__Exercise__.
Which lines of the data hold the word "resolution"? Copy all of them.

__Collected data entries__.
____
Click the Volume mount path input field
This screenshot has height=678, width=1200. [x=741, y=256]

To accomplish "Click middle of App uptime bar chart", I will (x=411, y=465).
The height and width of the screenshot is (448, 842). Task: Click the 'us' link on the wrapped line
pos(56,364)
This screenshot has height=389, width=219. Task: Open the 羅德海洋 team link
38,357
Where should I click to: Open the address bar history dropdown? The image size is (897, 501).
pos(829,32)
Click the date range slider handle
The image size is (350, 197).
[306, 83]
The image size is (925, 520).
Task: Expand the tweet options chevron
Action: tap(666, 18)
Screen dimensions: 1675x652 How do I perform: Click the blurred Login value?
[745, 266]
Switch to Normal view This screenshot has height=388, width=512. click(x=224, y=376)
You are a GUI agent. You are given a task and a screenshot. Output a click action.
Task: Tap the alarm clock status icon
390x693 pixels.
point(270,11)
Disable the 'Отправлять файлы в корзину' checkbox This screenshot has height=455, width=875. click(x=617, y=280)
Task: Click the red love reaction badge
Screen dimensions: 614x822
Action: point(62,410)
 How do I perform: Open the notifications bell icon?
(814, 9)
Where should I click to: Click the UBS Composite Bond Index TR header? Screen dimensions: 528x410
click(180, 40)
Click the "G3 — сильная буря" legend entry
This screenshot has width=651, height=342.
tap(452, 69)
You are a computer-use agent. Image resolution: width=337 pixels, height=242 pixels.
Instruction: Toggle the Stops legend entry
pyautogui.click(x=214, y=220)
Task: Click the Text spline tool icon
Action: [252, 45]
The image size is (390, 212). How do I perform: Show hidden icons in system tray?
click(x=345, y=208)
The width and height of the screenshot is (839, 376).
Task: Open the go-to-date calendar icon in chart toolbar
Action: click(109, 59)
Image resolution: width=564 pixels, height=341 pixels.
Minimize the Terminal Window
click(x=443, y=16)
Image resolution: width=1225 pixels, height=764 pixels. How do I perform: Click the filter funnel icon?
____
__Solution to this exercise__.
You are a computer-use agent. Image resolution: width=337 pixels, height=242 pixels.
Image resolution: width=564 pixels, height=341 pixels.
Image resolution: width=1225 pixels, height=764 pixels. How do I perform: Click the filter funnel icon?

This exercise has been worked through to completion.